■ Work instructions
Please print, exactly as written, the line containing "Viewport: 1056px width, 476px height." and each line after it through the end of the material; pictures stay out.

■ Records supplied
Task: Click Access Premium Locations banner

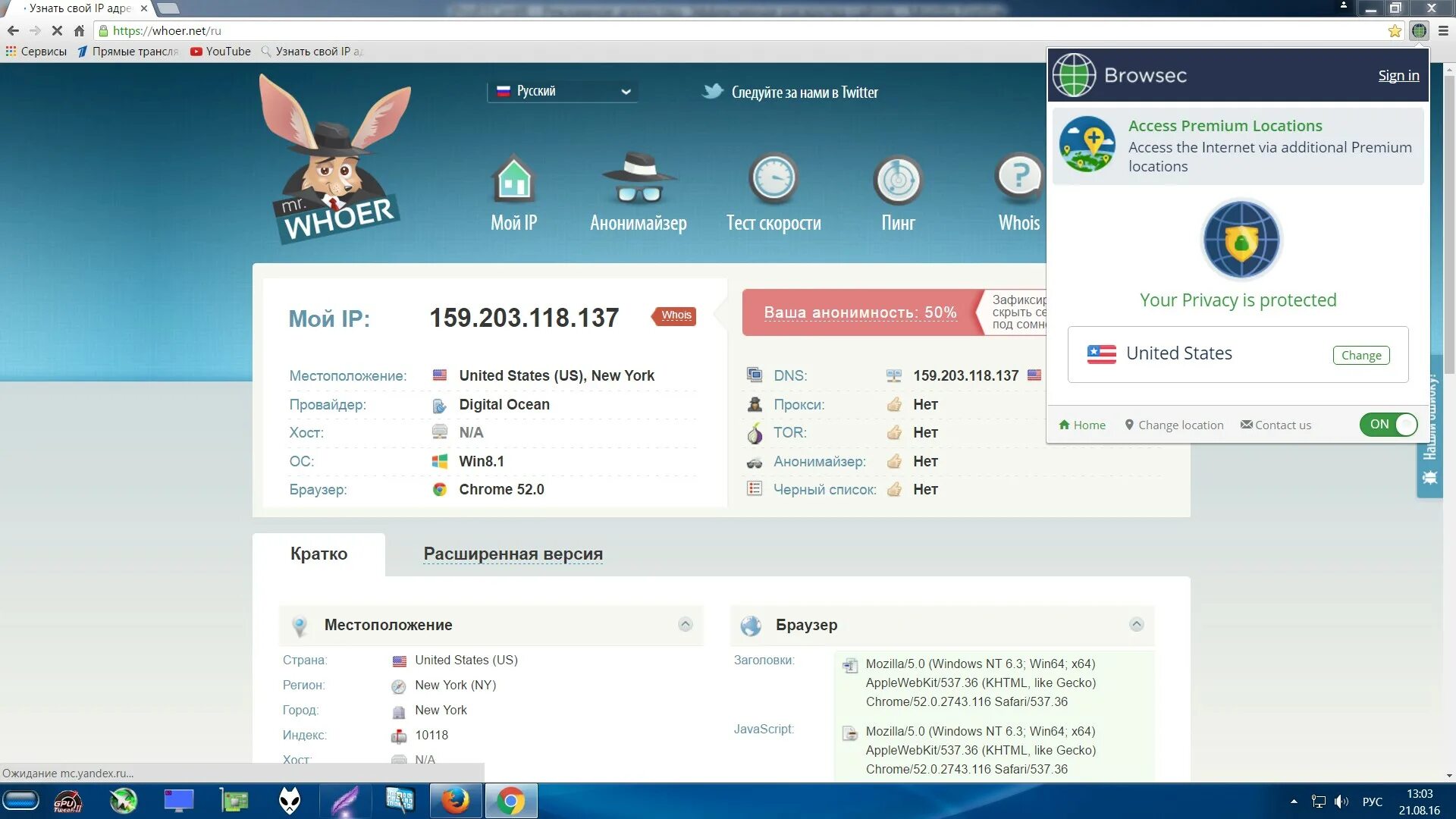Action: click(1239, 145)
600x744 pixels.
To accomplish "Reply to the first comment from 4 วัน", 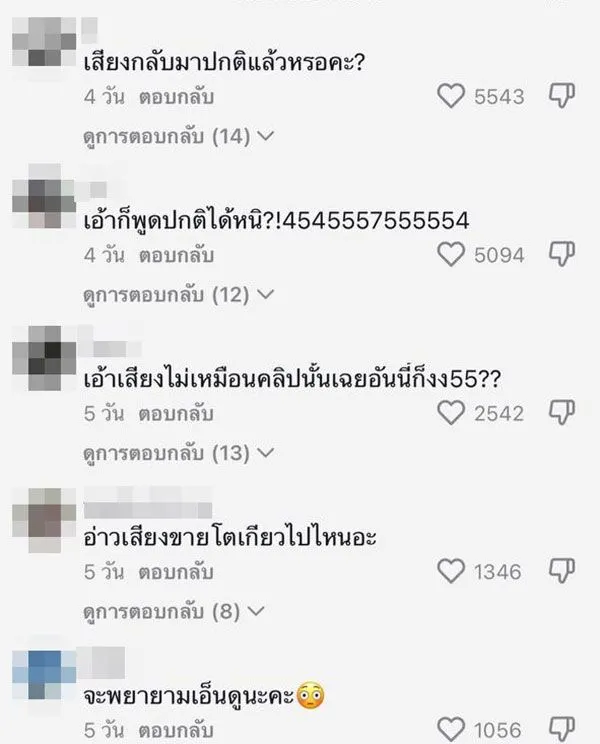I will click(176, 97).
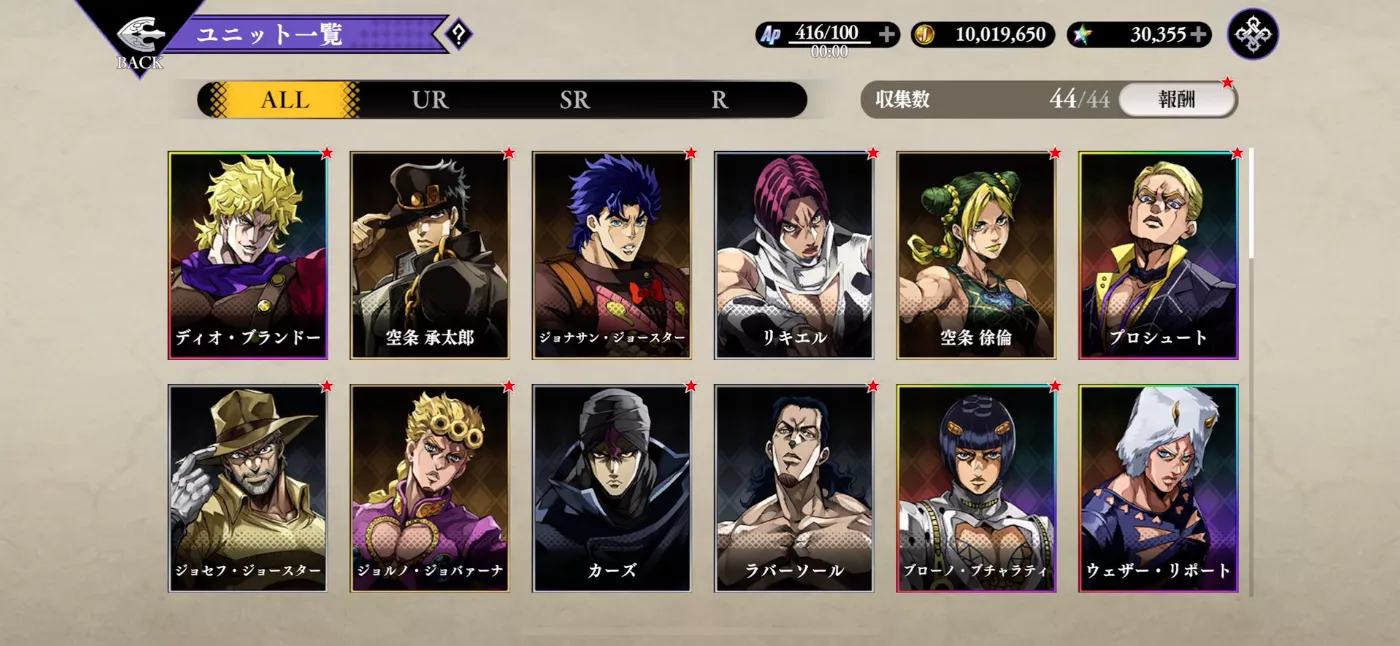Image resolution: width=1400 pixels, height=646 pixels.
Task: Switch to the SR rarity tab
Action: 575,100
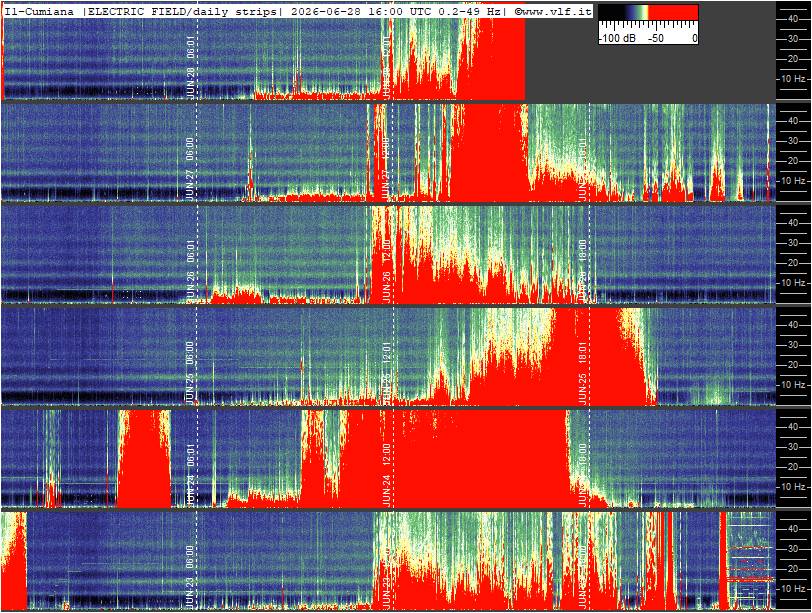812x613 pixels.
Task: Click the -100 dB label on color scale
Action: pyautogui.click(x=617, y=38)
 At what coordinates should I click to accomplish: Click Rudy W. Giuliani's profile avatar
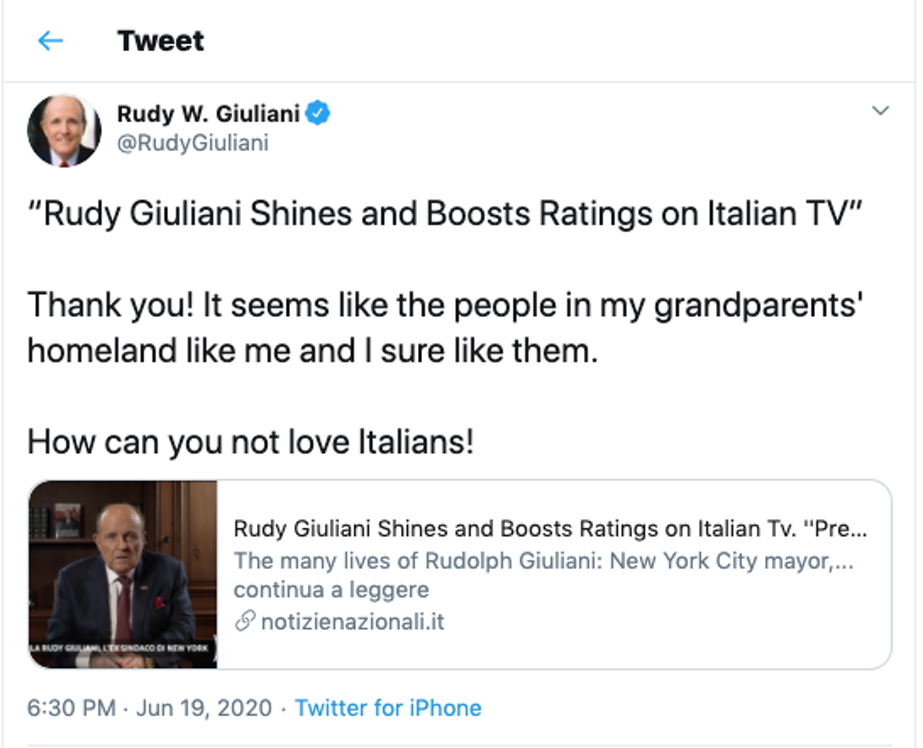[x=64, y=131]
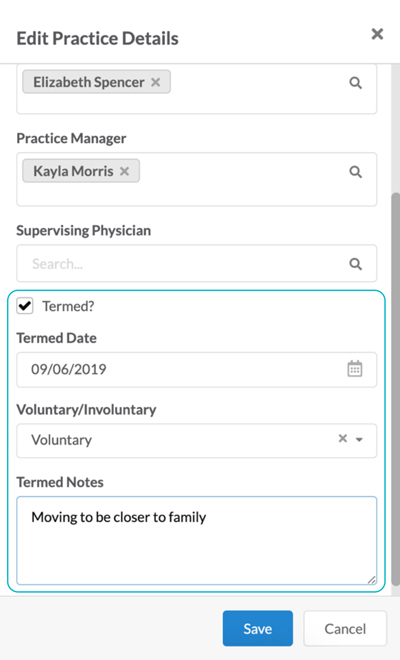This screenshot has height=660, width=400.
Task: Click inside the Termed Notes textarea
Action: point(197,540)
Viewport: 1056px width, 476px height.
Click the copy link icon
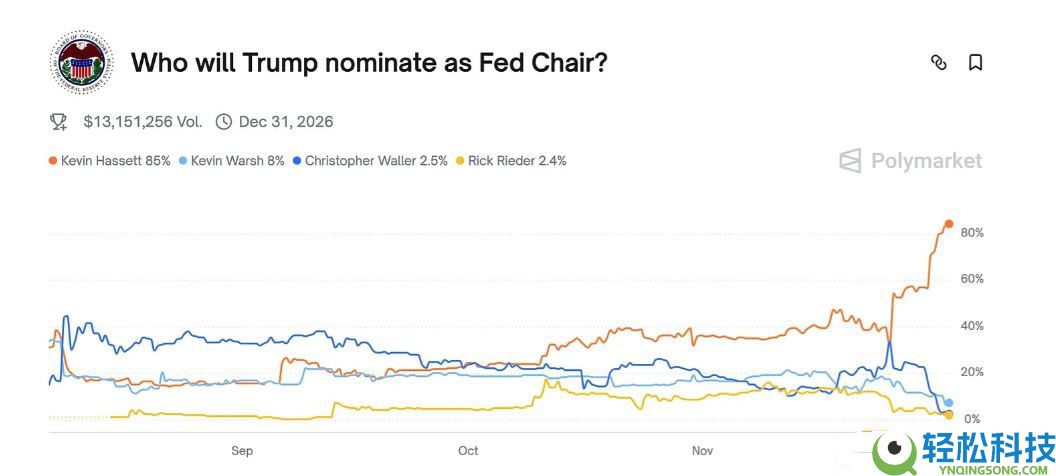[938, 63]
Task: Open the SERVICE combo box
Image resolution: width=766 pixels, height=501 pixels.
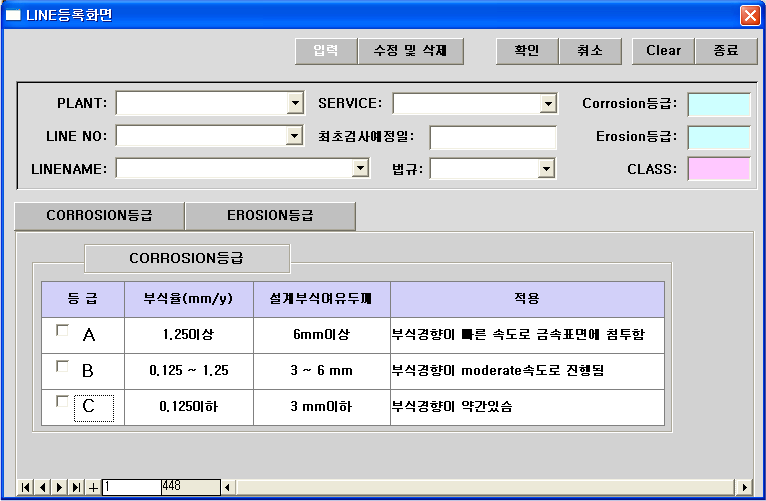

■ Solution to this task
Viewport: 1056px width, 476px height.
Click the copy link icon
[938, 63]
Task: Open the SERVICE combo box
Image resolution: width=766 pixels, height=501 pixels.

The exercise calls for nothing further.